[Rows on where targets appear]
(begin)

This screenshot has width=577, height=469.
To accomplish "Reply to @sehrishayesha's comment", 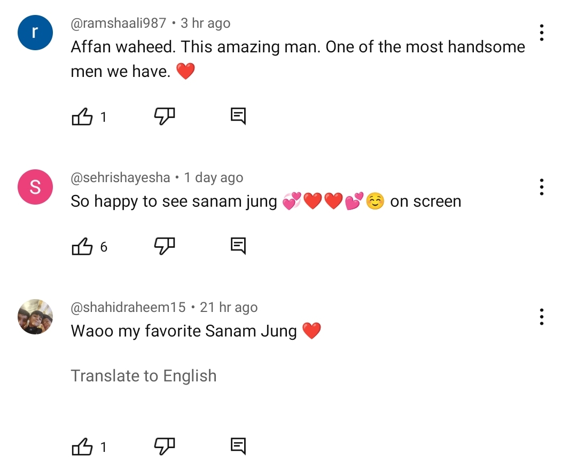I will click(238, 246).
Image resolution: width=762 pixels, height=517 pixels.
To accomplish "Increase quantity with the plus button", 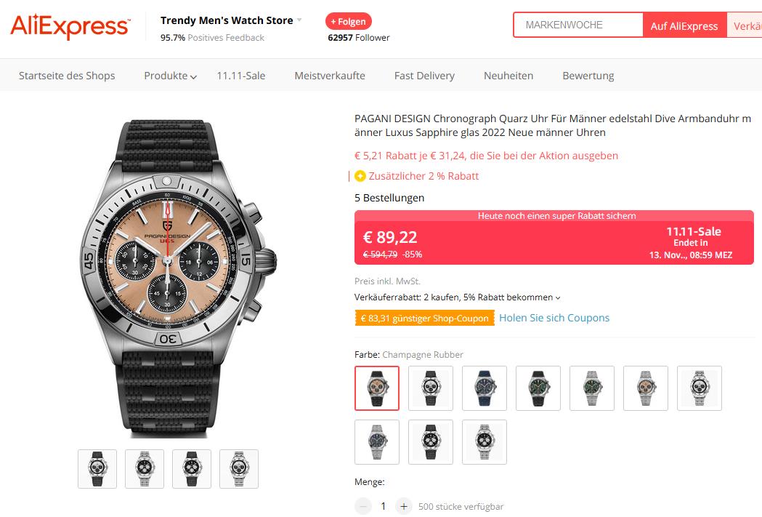I will click(x=405, y=506).
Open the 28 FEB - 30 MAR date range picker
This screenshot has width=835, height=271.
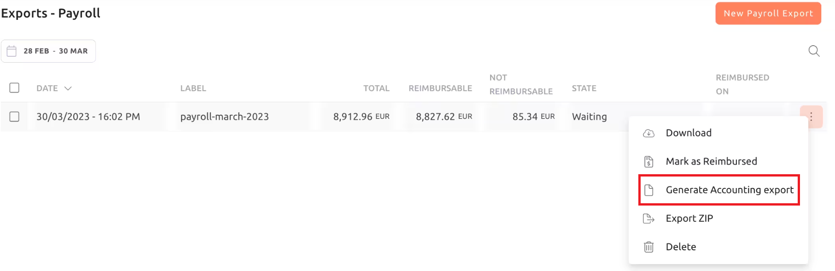[x=48, y=51]
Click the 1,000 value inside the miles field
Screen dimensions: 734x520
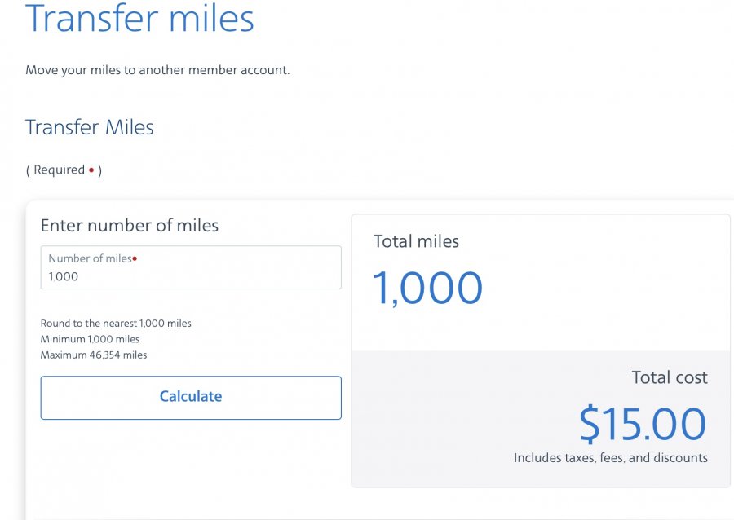pyautogui.click(x=64, y=277)
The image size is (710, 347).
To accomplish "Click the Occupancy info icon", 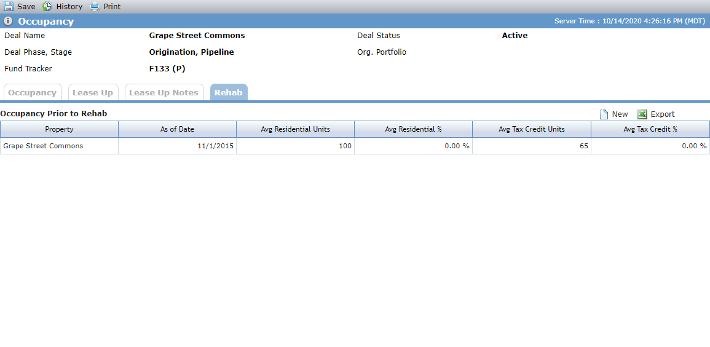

(end)

• **Aim**:
Please rewrite the rows as a numbered list, skipping blank lines, starting with the line that contains "Click the 1,000 value inside the miles field" and ending after the last row. Leave the pictures out.

• **Response to this exercise**:
1. Click the 1,000 value inside the miles field
2. Screen dimensions: 734x520
3. pyautogui.click(x=64, y=277)
4. The image size is (710, 347).
5. To accomplish "Click the Occupancy info icon", 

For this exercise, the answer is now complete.